> [INSTRUCTIONS TO FOLLOW]: List every line in the records that contains the word "This".

> [PROVIDED DATA]:
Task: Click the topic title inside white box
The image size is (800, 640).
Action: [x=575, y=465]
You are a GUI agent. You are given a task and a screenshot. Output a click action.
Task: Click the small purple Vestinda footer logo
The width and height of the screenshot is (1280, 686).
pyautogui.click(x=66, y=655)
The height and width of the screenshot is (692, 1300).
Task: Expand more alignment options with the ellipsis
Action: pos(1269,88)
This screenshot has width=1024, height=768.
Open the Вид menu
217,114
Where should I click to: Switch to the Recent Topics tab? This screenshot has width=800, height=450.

> [FINISHED EXERCISE]:
This screenshot has width=1024, height=768.
Where should I click to: Switch to the Recent Topics tab? This screenshot has width=800, height=450.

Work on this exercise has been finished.